## Problem to solve:
Please report every line in the listing below that contains the string "width", copying each one in full.

[Entries drawn from a collection]

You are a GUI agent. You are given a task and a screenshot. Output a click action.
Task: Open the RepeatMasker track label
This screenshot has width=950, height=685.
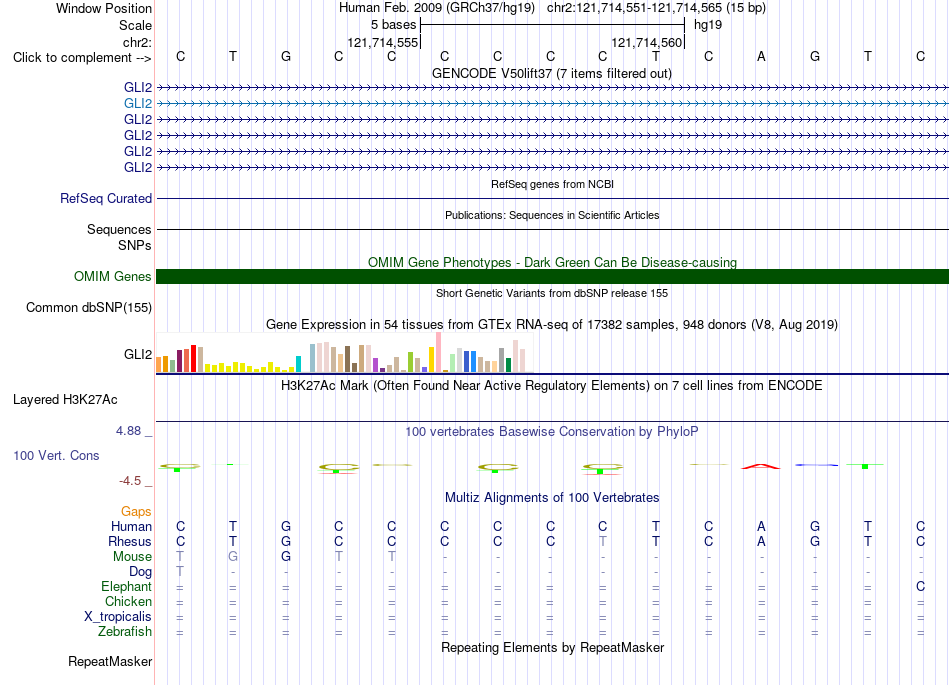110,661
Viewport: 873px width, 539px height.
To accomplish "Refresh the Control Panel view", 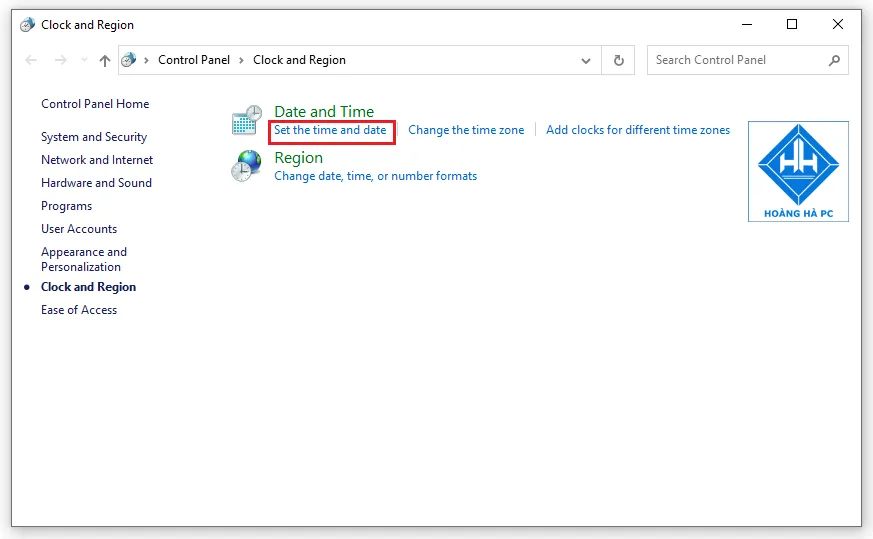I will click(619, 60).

## Exercise response:
This screenshot has width=950, height=685.
Viewport: 873px width, 539px height.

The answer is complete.